2:23:47 i FELT IN EVERY FIBER OF MY BEING
Imagine if we were only eating kalo, Hawaiian beef, wild pig, and fruits & vegetables…
Strong buggas that’s for sure🤣
Fish
@@ligairi how could I forget one of my daily meals.
Bipi is haole. No such thing as Hawaiian beef.
@@mayfrasonsierthen what are the paniolos raising and slaughtering then selling 🤔
Maybe 30,000 people speak 'ōlelo. We have to convert non kanaka in every area so THEY care. Because they are the majority. They need to care about us, 'åina, history, practice. And just like during and post denationalization of the Kingdom of Hawai'i kanaka started to think American due to propaganda. It can be reversed.

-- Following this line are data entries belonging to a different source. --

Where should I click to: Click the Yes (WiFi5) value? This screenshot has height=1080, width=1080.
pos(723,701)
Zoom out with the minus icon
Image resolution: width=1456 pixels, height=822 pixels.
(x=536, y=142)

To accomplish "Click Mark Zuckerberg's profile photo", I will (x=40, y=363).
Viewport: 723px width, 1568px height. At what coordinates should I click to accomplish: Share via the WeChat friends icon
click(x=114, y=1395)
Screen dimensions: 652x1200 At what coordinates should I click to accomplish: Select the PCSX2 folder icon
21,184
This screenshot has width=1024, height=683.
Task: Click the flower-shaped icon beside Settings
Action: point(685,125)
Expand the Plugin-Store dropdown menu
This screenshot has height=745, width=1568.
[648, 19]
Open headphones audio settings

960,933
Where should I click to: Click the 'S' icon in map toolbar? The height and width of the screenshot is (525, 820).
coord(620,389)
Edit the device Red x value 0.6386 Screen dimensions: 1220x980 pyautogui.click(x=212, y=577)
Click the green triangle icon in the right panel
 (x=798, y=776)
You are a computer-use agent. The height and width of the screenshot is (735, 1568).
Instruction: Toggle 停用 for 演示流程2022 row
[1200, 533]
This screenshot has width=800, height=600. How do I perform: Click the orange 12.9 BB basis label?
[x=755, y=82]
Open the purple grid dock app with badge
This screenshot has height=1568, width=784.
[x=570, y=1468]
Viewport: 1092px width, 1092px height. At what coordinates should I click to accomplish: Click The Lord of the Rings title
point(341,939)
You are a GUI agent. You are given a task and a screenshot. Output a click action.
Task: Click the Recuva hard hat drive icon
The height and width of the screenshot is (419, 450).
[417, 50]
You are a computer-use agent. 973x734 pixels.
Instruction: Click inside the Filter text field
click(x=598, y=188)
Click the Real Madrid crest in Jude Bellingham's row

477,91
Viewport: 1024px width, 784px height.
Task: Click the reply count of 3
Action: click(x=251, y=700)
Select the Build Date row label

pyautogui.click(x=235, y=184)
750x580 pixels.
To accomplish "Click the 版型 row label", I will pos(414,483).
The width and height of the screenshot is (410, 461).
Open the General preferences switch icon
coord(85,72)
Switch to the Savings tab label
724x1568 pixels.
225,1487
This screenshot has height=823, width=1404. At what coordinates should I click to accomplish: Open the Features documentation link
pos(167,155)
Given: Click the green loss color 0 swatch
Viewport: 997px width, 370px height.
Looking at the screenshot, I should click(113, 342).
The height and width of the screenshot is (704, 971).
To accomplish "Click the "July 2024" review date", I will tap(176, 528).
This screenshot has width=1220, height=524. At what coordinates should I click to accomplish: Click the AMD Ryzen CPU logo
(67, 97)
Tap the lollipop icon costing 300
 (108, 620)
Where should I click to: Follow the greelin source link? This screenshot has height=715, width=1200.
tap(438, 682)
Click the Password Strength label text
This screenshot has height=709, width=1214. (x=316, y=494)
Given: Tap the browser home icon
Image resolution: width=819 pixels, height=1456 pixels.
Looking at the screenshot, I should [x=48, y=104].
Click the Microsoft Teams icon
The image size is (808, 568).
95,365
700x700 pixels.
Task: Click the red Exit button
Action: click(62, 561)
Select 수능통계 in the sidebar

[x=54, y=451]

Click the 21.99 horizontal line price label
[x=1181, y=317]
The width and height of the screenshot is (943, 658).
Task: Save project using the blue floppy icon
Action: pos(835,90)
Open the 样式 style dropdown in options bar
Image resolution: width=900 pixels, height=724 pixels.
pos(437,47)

If people don't want to participate to ho'oHawai'i the majority culture here in Hawai'i nei which is not Hawaiian and which frankly does not reflect Hawaiian values and longevity of pono- it doesn't, look at the massive mismanagement and consumerism and neoliberal culture- if people don't want to be part of that, they shouldn't. However, I think it literally has to happen if ever we are to actually have a strong base in political economy, health and wellness of our community, temporal stability, and continuation of pono. The pono has been disrupted. We just have to look around at all the invasive, pollution, theft, sickness, lost behavior, posturing. If we want pono, then we have to help them truly connect to the piko of this place.
❤❤❤❤
look into Christianity and history of Hawaii...
praying for you
Bra she's so do as I say not as I do.
Mahalo
OLA NA KANAKA I KOU ALOHA
Wow. Hawaiians work all kine jobs. And make connections and actually are still Hawaiian beings on the job. Someone can moralize what they personally do and think its the epitome- thats their choice to tell everyone what to do for the Låhui. Hawaiian families still have to eat and pay rent and school fees etc. one can have all the 'ike and assume they know and yet not embarassed to make accussations but not interested in concersations to confirm. Smear. Definitely all kine kanaka in the community and all have a legitimate right to be here.
“Kanaka come home”… need to make money
Be Haole
She’s annoying
She's Hawaiian Hawaiian Voice matters
I agree with her
She’s right 🤷🏾
lol, it matters! You think she is annoying! lol, the feeling are mutual! We get annoyed when ppl come here and disregard our existence!
She's so irraz.
Hahaha… no need be a perfect Hawaiian for her? Everything out of her mouth up to that point says otherwise.